Sometimes a mental health professional is there to hear people out. Sometimes it's a mediator. Anyone seeking out Safe Space can always expect to be heard.
"I had a lot of young people running up to me, saying, 'hey, I'm really feeling traumatized, I want to burn something down, I want to hurt something. I just pull them to the side and begin to speak with them right there. I listen to them, and I allow them to tell me their frustrations, and what they felt, and those same young people came and met me here the next day."
Pastor Abdul-Brown also said her position of being connected to not just faith leaders in the city-- but also to other city officials-- puts her in a unique position to start building something again.

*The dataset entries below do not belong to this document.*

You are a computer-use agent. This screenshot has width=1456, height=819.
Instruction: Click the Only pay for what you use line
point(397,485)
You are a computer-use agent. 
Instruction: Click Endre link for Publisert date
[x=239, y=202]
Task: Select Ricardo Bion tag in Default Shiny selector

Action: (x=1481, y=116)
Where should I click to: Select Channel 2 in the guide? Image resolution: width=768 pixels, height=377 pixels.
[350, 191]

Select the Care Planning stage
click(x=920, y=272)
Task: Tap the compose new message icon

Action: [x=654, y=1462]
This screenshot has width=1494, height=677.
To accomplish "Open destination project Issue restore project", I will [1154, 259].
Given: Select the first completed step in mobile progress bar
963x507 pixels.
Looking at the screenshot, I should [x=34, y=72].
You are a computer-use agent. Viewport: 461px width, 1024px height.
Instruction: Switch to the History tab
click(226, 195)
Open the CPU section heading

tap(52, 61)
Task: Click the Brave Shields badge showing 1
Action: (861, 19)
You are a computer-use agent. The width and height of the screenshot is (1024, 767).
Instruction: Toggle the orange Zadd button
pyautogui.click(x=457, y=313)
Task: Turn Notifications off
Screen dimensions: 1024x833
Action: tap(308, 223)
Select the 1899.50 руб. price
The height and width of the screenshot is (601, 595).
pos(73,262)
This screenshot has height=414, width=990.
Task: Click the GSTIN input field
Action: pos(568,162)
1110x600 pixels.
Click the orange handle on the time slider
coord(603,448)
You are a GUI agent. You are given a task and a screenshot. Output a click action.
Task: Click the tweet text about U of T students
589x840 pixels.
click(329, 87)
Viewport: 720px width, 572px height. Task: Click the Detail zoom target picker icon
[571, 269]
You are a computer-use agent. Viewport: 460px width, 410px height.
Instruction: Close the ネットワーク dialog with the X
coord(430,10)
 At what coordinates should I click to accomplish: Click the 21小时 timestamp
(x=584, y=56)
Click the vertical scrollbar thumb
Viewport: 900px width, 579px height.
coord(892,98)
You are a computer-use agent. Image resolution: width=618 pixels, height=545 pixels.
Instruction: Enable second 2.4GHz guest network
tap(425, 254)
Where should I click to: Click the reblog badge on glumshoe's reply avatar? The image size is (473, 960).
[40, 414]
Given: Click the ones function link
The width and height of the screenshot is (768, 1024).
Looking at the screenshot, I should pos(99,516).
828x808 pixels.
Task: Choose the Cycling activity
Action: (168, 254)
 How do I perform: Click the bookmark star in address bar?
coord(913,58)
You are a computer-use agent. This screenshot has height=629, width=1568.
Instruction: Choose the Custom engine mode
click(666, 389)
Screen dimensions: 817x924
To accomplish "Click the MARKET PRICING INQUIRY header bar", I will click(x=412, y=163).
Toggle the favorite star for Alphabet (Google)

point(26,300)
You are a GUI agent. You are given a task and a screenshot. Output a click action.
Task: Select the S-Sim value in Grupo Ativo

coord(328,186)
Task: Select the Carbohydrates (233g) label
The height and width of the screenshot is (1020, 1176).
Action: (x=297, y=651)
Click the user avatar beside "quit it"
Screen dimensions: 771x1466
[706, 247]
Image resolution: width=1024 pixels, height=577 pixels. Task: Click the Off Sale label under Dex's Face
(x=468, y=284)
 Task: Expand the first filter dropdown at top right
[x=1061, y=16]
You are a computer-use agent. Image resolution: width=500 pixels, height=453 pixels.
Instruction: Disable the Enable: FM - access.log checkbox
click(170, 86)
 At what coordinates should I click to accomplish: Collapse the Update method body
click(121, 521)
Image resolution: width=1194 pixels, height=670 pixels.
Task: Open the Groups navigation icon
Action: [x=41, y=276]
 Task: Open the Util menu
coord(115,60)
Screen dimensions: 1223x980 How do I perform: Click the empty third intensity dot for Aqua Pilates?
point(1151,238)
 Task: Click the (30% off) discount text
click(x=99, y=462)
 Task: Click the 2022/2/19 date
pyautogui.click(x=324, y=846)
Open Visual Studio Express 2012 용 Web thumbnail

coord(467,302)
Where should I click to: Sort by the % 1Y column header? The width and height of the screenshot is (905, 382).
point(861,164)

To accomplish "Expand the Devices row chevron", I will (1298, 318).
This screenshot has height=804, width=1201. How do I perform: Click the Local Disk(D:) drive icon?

Perhaps a foundation, based on trust--which can be very fragile at times.
"I agree with that, that's very valid, it's very true, it's very real, and we need to acknowledge the community's feelings," Abdul-Brown said. "But we need to find out, why is that though? Me growing up in a family of ten here in the city of Minneapolis, I would say what that is, when we were growing up, we had police leagues-- and police were very involved in the community."
No matter the verdict of the trial, Pastor Abdul-Brown said that's what she's going to be working on. Using her connections to bring law enforcement together to the community.
"Whether the ex-officer is found guilty or not, we will have a few years of trauma that we are going to be dealing with in this city," she said. "I believe if we are proactive, like we're doing now, I believe that we'll get through it, and we'll get through it together."
Safe Space is open to everyone from 8 a.m. to around 8 p.m. Monday-Friday at Shiloh Temple in Minneapolis.